Em julho de 2020, o número de infectados pelo coronavírus no País havia caído e a Organização Mundial da Saúde (OMS) já havia divulgado estudos que descartavam a eficácia da hidroxicloroquina, um dos medicamentos do kit, composto ainda por ivermectina e azitromicina. Mesmo assim o remédio era distribuído de graça na Hapvida e os médicos pressionados a receitarem o medicamento aos pacientes que recusassem o tratamento.

Um comunicado compartilhado nas redes sociais e e-mail dos profissionais da operadora de saúde orientava que os médicos não deixassem de prescrever a hidroxicloroquina e ainda era recomendada a dosagem a ser prescrita aos pacientes. O medicamento era dado, gratuitamente, aos pacientes após uma doação da Fundação Ana Lima, que fazia parte do mesmo grupo empresarial da Hapvida.

Mensagens mostram orientações da Hapvida para o uso da cloroquina (Reprodução/O Globo)
E-mail enviado pela Hapvida, a profissionais, com a orientação sobre o tratamento com a cloroquina (Reprodução/O Globo)

Manaus

No Amazonas, a primeira onda da Covid-19 aconteceu nos meses de março, abril e maio. No mês de junho, os casos de pessoas infectadas começaram a diminuir. Mesmo assim, nas unidades da Hapvida da cidade, o kit continuava a ser recomendado aos pacientes, mesmo sem comprovação científica.

No mês de março deste ano, pacientes com suspeitas de estarem infectados com o coronavírus, já não recebiam a hidroxicloroquina gratuitamente na unidades da Hapvida de Manaus e o medicamento também não era receitado pelos médicos. As receitas constavam remédio para tratar os sintomas causados pelo vírus, como prednisona e prometazina.

Protocolo foi mudado após a segunda onda da Covid-19 no Amazonas

“Eu tomei os medicamentos receitados pelo médicos da Hapvida e funcionaram comigo. Eu fiquei recuperada do vírus. Depois fiquei com algumas sequelas, mas não dá para saber se foram dos medicamentos ou da própria Covid-19. Se me receitasse a cloroquina, eu tomaria também, já que não havia medicamento comprovado para o tratamento da Covid-19”, disse a dona de casa Vera Pereira de 60 anos.
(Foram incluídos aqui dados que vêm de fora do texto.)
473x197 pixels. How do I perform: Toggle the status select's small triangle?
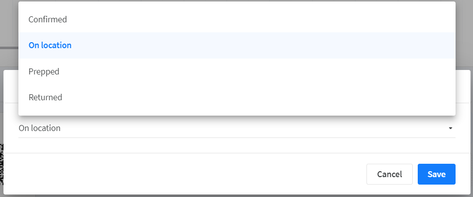click(x=451, y=128)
A Agência Nacional de Vigilância Sanitária (Anvisa) aprovou medicamentos para o tratamento de pessoas infectadas pelo coronavírus. O primeiro medicamento foi o remdesivir, em março deste ano. Mais cinco medicamentos são aprovados para o uso no tratamento: baricitinibe, regkirona (regdanvimabe), remdesivir, casirivimabe e imdevimabe e banlanivimabe e etesevimabe. Em análise estão: tofacitinibe e Sotrovimabe.

A assessoria da Hapvida, em Manaus, foi procurada para falar sobre o fato, mas não respondeu aos questionamentos.